Anche qui la domanda nasce spontanea: un amministratore dotato di buon senso avrebbe dovuto utilizzare il denaro suindicato per continuare a fare ristrutturazioni parziali su una struttura fatiscente ovvero cercare una struttura diversa e reimpiegare il denaro per altre utilità (le sale operatorie sono sicuramente una priorità in una struttura con esigenze crescenti come Belcolle).
Anche sugli ottocentoventimila euro il Dott. Aloisio ha dato spiegazione dicendo che, non rappresentano il costo per locazioni ma semplicemente il rimborso di un finanziamento assunto per pagare i debiti Asl accumulatisi negli anni. Bigiotti fa un’affermazione che, in prima lettura, può sembrare di grande valore aggiunto in realtà è solo uno “specchietto per le allodole”.
E’ ovvio che i tutte le spese delle Asl sono pagate dalla Regione visto che ciascuna Asl, salvo pochissime eccezioni, non ha entrate proprie ma essendo la Asl un’azienda deve operare con criteri di efficienza ed economicità ovvero: deve cercare di soddisfare al meglio i bisogni dei propri utenti (i cittadini) spendendo al meglio il denaro che la Regione gli trasferisce.
Questo significa che sugli ottocentoventimila euro la Asl di Viterbo non ha alcuna voce in capitolo, non può fare alcuna scelta, perché rappresentano solo una quota parte di un debito che la Regione gli ha attribuito e che, per giunta, è la Regione stessa a pagare.
Diversa è la questione relativa alle scelte che la Asl fa per l’allocazione dei propri uffici.
Tale scelta, a nostro avviso, è invece tipica dell’attività condotta dall’azienda. In tale ipotesi la Direzione Strategica effettua un’analisi costi/benefici/opportunità ed effettua le proprie scelte. L’azienda di Viterbo ha effettuato una scelta che ritiene, sia sul piano dei costi che su quello dei benefici che delle opportunità ritiene sia la migliore.
Un’ultima notazione sulla frase conclusiva che il consigliere Bigiotti, con una vena di ilarità, adotta relativamente alla consulenza del Prof. Paoloni e del suo Gruppo di lavoro.
Ci sembra che, in ogni sede, il Direttore Generale abbia difeso l’opportunità di tale apporto professionale.
Ci sembra, altresì di ricordare che più volte il DG ha indicato le cifre relative alle consulenze utilizzate dalle precedenti amministrazioni.

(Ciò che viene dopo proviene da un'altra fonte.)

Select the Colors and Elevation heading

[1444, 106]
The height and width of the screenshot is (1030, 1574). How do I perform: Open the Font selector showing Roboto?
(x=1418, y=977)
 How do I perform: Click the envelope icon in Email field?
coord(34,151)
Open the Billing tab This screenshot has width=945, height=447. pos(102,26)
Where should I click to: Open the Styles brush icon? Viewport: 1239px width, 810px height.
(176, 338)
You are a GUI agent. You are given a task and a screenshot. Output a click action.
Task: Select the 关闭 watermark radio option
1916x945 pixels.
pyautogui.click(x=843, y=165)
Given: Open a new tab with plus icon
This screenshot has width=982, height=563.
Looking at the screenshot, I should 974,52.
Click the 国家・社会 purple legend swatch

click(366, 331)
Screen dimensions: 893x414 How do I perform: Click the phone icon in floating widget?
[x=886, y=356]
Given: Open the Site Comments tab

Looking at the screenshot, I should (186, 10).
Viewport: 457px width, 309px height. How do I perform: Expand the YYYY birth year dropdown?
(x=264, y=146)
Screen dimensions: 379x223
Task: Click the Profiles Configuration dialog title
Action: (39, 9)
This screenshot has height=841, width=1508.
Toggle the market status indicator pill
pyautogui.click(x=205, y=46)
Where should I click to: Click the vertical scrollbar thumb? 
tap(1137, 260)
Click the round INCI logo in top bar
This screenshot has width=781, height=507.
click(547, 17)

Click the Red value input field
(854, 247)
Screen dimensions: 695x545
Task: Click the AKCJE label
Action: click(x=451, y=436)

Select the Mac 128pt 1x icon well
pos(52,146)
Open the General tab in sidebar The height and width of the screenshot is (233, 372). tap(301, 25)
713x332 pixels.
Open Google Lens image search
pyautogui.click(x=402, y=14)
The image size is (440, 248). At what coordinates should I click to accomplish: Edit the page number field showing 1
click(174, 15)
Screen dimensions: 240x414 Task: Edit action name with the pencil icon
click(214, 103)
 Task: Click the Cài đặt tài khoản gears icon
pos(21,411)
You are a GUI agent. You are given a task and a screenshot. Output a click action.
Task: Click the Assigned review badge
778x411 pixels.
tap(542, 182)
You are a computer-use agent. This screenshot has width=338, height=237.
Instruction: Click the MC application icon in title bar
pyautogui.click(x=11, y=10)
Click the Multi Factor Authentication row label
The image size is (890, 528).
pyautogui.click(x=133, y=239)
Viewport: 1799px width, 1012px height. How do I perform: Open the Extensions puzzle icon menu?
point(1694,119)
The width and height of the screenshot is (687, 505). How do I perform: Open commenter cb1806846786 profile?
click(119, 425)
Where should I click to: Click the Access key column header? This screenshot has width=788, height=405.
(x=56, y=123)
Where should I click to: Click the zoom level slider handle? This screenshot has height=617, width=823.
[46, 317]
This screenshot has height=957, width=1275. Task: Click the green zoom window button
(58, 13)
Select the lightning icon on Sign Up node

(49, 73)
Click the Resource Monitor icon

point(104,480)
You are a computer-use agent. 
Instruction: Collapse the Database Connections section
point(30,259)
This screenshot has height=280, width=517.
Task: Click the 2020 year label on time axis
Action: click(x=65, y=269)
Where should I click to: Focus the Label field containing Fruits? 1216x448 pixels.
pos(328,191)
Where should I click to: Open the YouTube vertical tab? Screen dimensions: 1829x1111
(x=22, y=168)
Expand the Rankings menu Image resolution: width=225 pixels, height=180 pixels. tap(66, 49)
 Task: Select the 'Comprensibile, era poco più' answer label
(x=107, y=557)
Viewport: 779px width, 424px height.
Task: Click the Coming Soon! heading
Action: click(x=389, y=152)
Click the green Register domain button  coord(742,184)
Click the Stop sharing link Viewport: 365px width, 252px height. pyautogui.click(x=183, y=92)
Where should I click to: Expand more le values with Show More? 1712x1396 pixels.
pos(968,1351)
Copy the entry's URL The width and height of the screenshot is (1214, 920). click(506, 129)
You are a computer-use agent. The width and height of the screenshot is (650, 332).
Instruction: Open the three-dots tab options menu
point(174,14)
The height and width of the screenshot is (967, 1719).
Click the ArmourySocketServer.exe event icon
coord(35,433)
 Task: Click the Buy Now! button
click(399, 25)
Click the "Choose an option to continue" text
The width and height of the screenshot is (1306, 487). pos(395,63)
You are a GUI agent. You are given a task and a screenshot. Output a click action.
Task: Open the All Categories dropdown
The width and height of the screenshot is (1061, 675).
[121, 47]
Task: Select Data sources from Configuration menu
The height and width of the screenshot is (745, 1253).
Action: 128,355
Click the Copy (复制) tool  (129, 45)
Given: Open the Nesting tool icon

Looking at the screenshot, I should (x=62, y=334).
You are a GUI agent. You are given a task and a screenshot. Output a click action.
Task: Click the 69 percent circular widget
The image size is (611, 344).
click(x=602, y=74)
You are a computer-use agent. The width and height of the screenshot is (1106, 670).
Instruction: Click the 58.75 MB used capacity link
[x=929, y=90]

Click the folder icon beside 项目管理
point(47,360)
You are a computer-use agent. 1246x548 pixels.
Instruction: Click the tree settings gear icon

Si parla di oltre 1 milione di euro l’anno. Del resto, la Regione Lazio in un clima di assoluta revisione dei costi di gestione, ha più volte domandato “sacrifici” alle diverse Aziende Sanitarie Locali ed Ospedaliere e l’Azienda di Viterbo ha sempre risposto con assoluta compostezza.
Ci si consenta, nel concludere, di fare una semplice notazione ai cittadini viterbesi che ci leggeranno: le censure, le obiezioni, le indicazioni da parte di chicchessia, specie da parte di chi, come noi, si occupa della “cosa pubblica” devono essere, a nostro avviso, sempre accolte da parte di chi governa le aziende pubbliche ma bisogna pur sempre essere accorti a non stigmatizzare fatti, atti o circostanze che, nell’ipotesi in cui vengano chiamati in causa continuamente e, sempre da parte della stessa parte politica, danno luogo al porsi domande del tipo: come mai si batte sempre sugli stessi argomenti pur essendo stati gli stessi chiariti in ogni modo?
Ci auguriamo che il lettore attento sappia e possa rispondere adeguatamente.